Für mich stand fest, ohne sie werde ich nicht über die Grenze gehen. Wir haben dann telefoniert. Sie wusste inzwischen, dass Richtung Westen beziehungsweise Richtung Südwesten die Straße nach Winnyzja die einzige war, die noch halbwegs befahrbar war. Und sie hat es dann tatsächlich mit ihrer Mama und ihrem Sohn über diese Straße nach Winnyzja geschafft.

Wie fühlten Sie sich?

Freudentränen. Ich war erleichtert, dass wir es geschafft hatten. In dem Moment denkt man auch nicht daran, wie es weitergeht. Ich war erstmal happy und habe gedacht, dass es sich gelohnt hat.

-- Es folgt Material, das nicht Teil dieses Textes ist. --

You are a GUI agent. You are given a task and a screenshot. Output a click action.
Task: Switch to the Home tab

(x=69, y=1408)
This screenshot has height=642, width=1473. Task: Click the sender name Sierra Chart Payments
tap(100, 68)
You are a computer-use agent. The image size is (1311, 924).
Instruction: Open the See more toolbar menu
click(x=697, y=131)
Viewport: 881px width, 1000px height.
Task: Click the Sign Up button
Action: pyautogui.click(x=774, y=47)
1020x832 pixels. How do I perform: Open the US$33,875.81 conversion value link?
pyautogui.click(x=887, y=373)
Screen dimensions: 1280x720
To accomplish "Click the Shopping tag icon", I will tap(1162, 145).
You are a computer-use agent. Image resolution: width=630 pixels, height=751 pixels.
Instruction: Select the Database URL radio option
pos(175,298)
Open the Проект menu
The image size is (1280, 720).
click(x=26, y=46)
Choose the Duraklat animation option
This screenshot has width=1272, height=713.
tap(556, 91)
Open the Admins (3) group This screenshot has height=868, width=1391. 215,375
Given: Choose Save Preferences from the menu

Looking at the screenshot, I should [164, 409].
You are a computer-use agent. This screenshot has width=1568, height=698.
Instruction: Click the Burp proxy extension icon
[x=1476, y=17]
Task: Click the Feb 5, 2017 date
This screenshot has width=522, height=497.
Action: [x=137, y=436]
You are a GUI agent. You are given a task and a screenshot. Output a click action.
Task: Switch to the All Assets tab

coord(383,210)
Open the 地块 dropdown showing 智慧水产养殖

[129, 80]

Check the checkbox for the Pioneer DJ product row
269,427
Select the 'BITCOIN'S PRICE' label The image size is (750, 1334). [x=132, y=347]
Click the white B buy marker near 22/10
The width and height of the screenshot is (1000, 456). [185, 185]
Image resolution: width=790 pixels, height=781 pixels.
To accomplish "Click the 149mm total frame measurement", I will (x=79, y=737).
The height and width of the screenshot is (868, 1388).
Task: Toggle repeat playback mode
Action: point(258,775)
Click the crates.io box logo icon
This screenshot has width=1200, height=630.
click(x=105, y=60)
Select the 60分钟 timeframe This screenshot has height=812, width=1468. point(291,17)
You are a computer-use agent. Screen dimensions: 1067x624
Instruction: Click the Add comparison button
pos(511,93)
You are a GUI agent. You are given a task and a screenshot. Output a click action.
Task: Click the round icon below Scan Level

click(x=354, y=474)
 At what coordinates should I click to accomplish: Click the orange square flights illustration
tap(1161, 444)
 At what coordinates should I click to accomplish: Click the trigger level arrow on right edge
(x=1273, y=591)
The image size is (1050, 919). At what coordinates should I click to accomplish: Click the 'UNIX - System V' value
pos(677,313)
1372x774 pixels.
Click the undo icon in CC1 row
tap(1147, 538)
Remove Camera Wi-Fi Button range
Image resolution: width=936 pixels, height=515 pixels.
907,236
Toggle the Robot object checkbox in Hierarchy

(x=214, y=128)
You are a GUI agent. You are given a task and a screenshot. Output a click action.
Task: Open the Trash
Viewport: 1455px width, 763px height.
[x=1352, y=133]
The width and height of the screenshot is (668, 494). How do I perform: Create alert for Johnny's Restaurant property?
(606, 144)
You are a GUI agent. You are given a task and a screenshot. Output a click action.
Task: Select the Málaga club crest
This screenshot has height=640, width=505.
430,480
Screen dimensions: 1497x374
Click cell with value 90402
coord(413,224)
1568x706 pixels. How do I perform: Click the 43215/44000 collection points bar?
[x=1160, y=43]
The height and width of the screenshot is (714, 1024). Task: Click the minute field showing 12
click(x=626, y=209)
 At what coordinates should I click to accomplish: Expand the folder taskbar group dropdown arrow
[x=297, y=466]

Von dort aus sind wir dann zwei Tage später an die Grenze. Im Nachhinein war es für mich wie ein zweiter Geburtstag. Es hätte ja auch anders ausgehen können.

Steve Meiling | Feuerwehrmann

Hatten Sie Angst, ihre Frau nicht wieder zu sehen, weil ihr etwas passieren könnte?

Ja, das war meine Hauptangst. Ich bin für mich selbst verantwortlich. Und ich denke, ich kann auch auf mich selbst aufpassen, auch wenn das jetzt blöd klingt, wenn man meine Narben sieht. Aber es ging hauptsächlich um meine Frau.

Wie ist ihr Verhältnis jetzt zueinander? Sagt sie, "du bist mein Retter"?

Ja, sie hat schon gesagt, ich bin ihr Held und Helden brauchen Narben.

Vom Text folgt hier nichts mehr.